Dari 2.780 kasus tersebut, dibagi menjadi dua, yakni gugatan sebesar 2.626 kasus perkara dan pemohonan sebesar 154 kasus.

"Dari jumlah 2.780 kasus perkara, di antaranya gugatan sebesar 2.626 kasus, dan cerai talak yang dilakukan suami kepada istri 524 kasus serta cerai gugat yang dilakukan istri kepada suami sekitar 2.003 kasus,” papar Jumri.

Jumri menambahkan, untuk sisa perkara tahun ini ada sekitar 476 kasus dari gugatan dan ada sekitar 12 kasus dari permohon. “Setiap hari ada saja gugatan cerai yang masuk ke Pengadilan Agama Medan. Setiap hari juga ada saja yang disidangkan,” jelasnya.

Dari data kasus perceraian itu, lanjut Jumri, faktor penyebab tertingginya karena masalah ekonomi. Kebanyakan pihak istri yang menggugat cerai dikarenakan suaminya tak menafkahi lagi.

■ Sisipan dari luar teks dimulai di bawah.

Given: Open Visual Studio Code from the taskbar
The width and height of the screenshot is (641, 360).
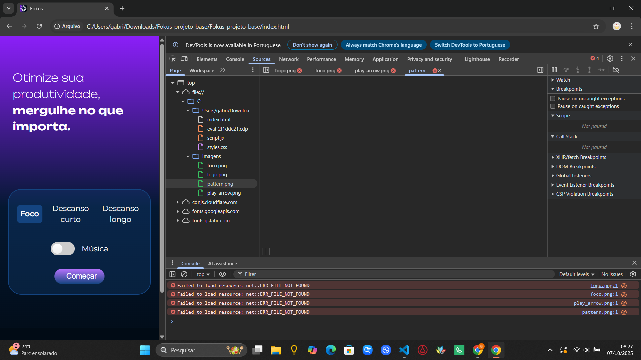Looking at the screenshot, I should pyautogui.click(x=404, y=350).
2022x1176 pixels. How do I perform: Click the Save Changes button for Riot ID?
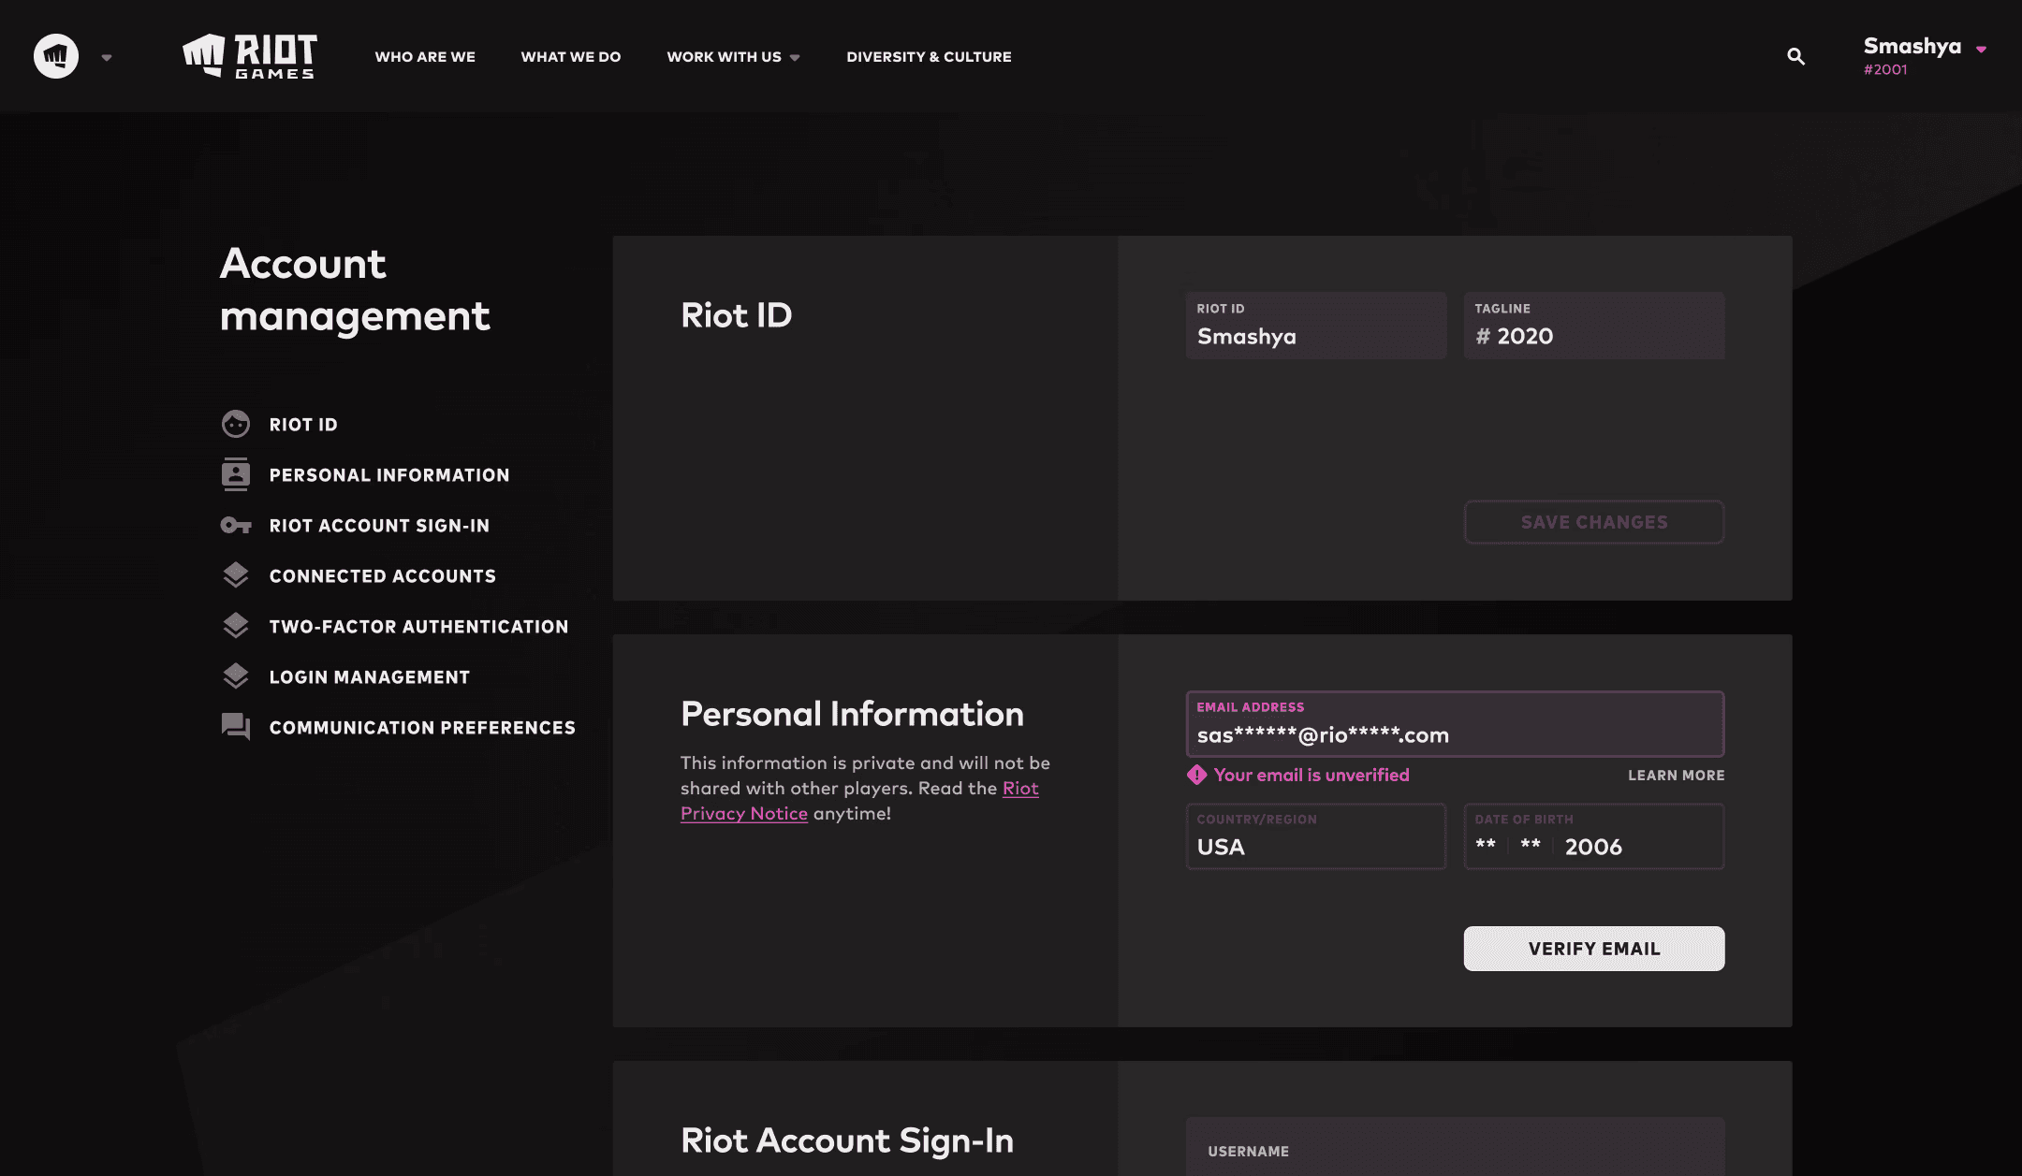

Kemudian, faktor pertengkaran yang terus-menerus terjadi antara suami dengan istri yang menimbulkan kekerasan dalam rumah tangga (KDRT). “Ada juga faktor poligami yang dilakukan suami dan perselingkuhan. Paling rendah adalah karena faktor kawin paksa,” ungkapnya.

Tingginya angka perceraian ini, lanjut Jumri, harus menjadi perhatian semua pihak. Dibutuhkan langkah- langkah khusus yang dilakukan semua institusi untuk menekan angka perceraian ini. Sebab, tahun 2016 terjadi kenaikan angka perceraian hingga 10 persen.

Jumri menambahkan, tidak bisa menolak perkara gugatan cerai yang diajukan pihak suami atau istri. Sebab, pengadilan sifatnya pasif dan harus menerima perkara yang masuk. “Seharusnya ada tindakan preventif. Tindakan ini bisa dilakukan seluruh jajaran terkait dan masyarakat. Upaya ini mungkin akan bisa mengatasi angka perceraian yang tinggi,” tuturnya.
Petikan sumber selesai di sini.